ET per Atari 2600 è stato definito senza pietà come «il videogame più brutto di sempre». E con tanti titoli pessimi usciti nel corso dei decenni, ottenere questo appellativo significa essere un videogioco ingiocabile, creato in fretta e furia e con una grafica orrenda.
Uhm, a ben pensarci sì, la descrizione corrisponde pienamente a ET, pubblicato nel 1982 dal programmatore Howard Scott Warshaw, intervistato di recente dalla Bbc. All’epoca Atari pagò 21 milioni di dollari per aggiudicarsi i diritti del film diretto da Steven Spielberg. Era luglio e Warshaw aveva solo 24 anni, ma era già uno dei programmatori più affermati dell’azienda. «Rimarrà per sempre come il giorno più infame della mia vita — afferma Warshaw — “Dobbiamo portarlo a casa: lo puoi fare?” mi chiese l’ad. E aggiunse: “Ne abbiamo bisogno per il primo settembre”». ET doveva andare in vendita prima di Natale e 30 anni or sono ci volevano diverse settimane per produrre le cassette del gioco. «Avevo 5 settimane per farlo — aggiunge Warshaw —. Normalmente impiegavamo dai sei agli otto mesi per sviluppare un gioco, non cinque settimane». Un’attenuante non da poco per l’allora giovane Warshaw.

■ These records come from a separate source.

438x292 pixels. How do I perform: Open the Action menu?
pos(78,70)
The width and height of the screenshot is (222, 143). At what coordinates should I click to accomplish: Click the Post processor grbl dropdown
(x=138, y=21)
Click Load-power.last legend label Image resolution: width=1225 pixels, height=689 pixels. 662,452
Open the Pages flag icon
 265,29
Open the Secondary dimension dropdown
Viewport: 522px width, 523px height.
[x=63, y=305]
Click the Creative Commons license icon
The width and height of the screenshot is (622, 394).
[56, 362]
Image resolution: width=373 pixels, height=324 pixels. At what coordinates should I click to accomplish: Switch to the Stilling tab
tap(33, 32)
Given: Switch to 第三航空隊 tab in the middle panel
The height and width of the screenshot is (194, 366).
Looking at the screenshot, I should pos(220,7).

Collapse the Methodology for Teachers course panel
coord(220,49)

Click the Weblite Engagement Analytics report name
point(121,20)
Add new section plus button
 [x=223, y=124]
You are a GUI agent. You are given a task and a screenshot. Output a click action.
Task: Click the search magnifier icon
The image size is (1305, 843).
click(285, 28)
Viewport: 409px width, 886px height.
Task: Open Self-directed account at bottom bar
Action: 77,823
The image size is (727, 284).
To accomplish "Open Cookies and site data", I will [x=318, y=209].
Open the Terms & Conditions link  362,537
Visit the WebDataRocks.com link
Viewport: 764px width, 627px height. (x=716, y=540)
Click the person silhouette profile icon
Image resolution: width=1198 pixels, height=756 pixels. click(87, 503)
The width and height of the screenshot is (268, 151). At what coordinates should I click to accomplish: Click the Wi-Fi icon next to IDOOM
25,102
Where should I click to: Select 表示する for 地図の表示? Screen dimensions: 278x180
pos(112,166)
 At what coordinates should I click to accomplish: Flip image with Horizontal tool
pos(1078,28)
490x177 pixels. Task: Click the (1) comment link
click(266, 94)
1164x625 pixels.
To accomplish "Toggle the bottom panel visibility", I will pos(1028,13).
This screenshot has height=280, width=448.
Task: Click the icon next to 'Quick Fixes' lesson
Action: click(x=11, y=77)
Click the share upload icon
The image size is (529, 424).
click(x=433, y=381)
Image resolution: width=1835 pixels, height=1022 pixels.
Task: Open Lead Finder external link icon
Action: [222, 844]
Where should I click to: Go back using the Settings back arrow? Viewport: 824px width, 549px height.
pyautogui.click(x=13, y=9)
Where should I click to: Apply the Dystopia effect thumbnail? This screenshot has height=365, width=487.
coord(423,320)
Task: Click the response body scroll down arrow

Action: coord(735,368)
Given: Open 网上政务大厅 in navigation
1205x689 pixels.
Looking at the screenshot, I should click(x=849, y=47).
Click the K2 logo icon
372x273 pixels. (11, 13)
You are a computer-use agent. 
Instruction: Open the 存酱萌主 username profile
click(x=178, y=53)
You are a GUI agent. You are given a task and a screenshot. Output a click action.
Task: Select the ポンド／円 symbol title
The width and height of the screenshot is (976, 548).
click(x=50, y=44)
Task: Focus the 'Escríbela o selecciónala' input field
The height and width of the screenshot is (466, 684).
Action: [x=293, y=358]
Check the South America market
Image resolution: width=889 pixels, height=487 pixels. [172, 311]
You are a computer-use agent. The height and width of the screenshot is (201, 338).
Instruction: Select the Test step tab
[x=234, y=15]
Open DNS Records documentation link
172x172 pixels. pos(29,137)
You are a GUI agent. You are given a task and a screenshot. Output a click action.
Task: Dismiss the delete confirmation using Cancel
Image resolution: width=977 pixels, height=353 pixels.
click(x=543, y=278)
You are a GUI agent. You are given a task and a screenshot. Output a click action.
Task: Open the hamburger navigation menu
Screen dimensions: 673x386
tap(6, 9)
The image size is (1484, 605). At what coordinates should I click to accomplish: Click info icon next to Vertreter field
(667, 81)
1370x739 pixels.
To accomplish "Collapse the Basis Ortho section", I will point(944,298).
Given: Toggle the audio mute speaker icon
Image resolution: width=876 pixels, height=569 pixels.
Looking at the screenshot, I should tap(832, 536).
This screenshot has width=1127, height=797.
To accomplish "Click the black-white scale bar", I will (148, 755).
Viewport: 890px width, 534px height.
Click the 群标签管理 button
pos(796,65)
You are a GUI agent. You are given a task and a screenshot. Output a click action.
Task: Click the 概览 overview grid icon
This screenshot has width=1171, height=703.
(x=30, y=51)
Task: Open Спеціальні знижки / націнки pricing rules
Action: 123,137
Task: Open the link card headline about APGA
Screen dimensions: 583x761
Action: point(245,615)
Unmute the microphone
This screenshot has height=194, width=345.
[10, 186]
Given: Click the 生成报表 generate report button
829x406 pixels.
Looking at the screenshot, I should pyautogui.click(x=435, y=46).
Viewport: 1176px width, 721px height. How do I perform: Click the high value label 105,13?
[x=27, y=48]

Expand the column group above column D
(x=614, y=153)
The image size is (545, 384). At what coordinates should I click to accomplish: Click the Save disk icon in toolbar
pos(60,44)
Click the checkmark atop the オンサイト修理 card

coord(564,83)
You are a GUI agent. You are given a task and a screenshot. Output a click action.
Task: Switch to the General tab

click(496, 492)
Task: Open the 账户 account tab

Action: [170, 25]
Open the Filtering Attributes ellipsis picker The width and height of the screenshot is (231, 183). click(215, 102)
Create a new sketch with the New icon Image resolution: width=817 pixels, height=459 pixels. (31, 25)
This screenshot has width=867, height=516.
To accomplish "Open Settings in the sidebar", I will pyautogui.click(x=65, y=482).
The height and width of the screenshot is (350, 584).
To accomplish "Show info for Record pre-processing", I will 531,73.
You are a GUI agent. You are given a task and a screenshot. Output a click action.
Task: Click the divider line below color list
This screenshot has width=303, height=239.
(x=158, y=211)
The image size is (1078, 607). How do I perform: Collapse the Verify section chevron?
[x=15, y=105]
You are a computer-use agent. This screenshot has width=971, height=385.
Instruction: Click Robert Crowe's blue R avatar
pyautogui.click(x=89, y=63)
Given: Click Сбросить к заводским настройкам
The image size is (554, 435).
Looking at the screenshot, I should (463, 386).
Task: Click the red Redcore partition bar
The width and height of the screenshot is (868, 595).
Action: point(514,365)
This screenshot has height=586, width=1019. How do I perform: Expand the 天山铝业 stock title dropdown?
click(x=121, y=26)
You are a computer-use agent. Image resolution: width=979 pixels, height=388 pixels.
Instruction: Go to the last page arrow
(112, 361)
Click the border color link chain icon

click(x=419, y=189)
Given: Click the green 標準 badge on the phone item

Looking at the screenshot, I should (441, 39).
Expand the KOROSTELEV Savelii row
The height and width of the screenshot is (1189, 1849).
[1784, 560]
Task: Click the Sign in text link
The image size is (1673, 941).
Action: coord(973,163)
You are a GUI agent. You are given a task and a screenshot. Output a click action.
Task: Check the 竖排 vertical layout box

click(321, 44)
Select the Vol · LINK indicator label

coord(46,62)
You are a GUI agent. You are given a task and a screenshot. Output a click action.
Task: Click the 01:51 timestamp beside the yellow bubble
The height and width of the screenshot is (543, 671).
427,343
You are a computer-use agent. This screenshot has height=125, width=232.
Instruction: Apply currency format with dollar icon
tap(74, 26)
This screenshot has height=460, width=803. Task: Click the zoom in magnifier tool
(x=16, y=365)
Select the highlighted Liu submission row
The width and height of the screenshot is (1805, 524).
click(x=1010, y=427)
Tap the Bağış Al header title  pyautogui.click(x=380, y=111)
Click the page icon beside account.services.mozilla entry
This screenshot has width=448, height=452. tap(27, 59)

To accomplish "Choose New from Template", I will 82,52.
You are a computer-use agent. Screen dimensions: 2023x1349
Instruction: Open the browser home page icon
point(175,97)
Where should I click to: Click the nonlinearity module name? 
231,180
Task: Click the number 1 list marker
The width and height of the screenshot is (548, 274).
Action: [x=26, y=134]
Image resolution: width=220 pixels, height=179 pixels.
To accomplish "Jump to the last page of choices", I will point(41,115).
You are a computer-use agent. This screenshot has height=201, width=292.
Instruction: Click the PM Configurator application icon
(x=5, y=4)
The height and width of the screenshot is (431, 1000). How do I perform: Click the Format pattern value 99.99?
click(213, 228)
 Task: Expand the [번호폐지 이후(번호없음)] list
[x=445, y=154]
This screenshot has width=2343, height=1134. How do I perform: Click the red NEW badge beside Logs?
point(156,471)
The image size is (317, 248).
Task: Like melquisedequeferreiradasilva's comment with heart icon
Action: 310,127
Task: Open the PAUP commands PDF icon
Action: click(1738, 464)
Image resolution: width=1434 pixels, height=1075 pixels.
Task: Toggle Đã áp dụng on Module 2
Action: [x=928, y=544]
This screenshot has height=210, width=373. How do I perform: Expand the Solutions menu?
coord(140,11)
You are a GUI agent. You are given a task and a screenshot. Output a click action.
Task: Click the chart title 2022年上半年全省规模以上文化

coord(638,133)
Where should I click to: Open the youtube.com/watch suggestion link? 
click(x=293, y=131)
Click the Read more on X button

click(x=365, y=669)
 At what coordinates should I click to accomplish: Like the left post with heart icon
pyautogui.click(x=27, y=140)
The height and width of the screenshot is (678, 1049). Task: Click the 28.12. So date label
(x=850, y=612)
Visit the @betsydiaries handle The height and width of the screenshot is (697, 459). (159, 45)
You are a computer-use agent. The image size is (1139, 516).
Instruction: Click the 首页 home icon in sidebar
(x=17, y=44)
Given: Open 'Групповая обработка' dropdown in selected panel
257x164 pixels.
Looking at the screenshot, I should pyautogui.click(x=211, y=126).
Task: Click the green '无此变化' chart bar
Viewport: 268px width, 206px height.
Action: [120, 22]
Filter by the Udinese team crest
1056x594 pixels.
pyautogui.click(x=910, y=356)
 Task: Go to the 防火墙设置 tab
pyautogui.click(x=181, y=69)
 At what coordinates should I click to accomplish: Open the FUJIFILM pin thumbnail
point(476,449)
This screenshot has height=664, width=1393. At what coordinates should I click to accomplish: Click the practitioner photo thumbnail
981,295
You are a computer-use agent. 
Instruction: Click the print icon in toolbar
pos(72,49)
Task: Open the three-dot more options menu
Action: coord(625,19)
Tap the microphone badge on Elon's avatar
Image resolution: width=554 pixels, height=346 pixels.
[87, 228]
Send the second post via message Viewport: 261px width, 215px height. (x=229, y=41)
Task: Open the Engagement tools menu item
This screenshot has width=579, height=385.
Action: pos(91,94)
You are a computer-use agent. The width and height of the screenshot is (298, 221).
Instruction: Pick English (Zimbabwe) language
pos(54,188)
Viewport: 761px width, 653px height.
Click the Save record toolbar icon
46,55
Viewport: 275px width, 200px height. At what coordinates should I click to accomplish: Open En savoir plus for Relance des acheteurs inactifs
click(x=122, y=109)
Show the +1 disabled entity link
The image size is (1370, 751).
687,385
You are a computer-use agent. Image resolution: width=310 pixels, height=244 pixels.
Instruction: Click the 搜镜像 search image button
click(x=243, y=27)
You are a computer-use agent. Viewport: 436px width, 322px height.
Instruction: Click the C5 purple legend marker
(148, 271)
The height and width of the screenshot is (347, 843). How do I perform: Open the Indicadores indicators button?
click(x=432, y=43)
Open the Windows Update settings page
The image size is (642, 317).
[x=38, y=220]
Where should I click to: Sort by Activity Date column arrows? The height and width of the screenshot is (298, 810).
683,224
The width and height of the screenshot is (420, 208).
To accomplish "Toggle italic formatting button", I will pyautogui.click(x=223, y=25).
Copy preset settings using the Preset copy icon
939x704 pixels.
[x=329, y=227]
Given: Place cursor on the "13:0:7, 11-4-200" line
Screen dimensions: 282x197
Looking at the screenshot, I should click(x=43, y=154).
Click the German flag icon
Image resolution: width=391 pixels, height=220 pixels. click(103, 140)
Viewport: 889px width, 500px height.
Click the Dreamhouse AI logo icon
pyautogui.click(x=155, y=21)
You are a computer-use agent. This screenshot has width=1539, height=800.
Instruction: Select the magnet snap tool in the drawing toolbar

IL VOLO IN CALIFORNIA PER CONOSCERE STEVEN SPIELBERG
Il giorno seguente Warshaw volò con un aereo privato dal quartier generale della Atari, che si trovava a Sunnyvale in California, fino a Los Angeles. Lo scopo del volo? Incontrare proprio Steven Spielberg. «L’idea era progettare un gioco che potessi ultimare in sole 5 settimane». Il programmatore aveva ideato una sfida in cui il giocatore doveva aiutare ET a “telefonare a casa”, costruendo un telefono interplanetario. Per trovare i pezzi era necessario districarsi tra agenti segreti e scienziati. Spielberg invece voleva qualcosa di più simile a Pac-Man. «Riuscii a convincerlo a non farlo». Poi si mise al lavoro.
COME REAGÌ IL PUBBLICO
Atari investì 5 milioni di dollari per una campagna pubblicitaria fenomenale, come mai si era vista per un videogame. ET venne stampato in 4 milioni di copie. «Non era un gioco perfetto — ammette Warshaw —. C’erano troppe occasioni dove potevi ritrovarti in una situazione strana. Per un sacco di persone era troppo e smettevano di giocare». ET vendette comunque un milione e mezzo di copie; quasi troppe se pensiamo che dopo 10 minuti ti aveva già stufato. L’investimento di Atari si rivelò un disastro e nel secondo trimestre del 1983 le perdite del gruppo toccarono quota 310 milioni di dollari. Un disastro che portò Warshaw a cambiare lavoro: dapprima divenne agente immobiliare e poi psicoterapeuta: «In parte anche per compensare il senso di perdita e la depressione che avevo provocato con il gioco di ET» dice adesso.
LE CARTUCCE RITROVATE NEL DESERTO
A suo modo ET rimase un titolo leggendario e con il passare degli anni si iniziò a vociferare che nel 1983 Atari avesse seppellito tonnellate di cartucce invendute nel deserto del New Mexico. Fu solo nel 2014 che la città di Alamogordo diede il permesso per effettuare gli scavi, ai quali assistette anche Warshaw. «C’era una fila lunghissima di fan che erano arrivati da tutto il Paese — dice —. Era stranissimo stare seduto lì e guardare letteralmente disseppellire il tuo passato». I giochi vennero ritrovati, assieme ad un pupazzo di ET. «Mi sono commosso moltissimo — ricorda Warshaw —. Il gioco che avevo progettato oltre tre decadi prima continuava a provocare emozioni». Per essere il videogioco più brutto di sempre, ha una storia decisamente più interessante di molti altri, da raccontare.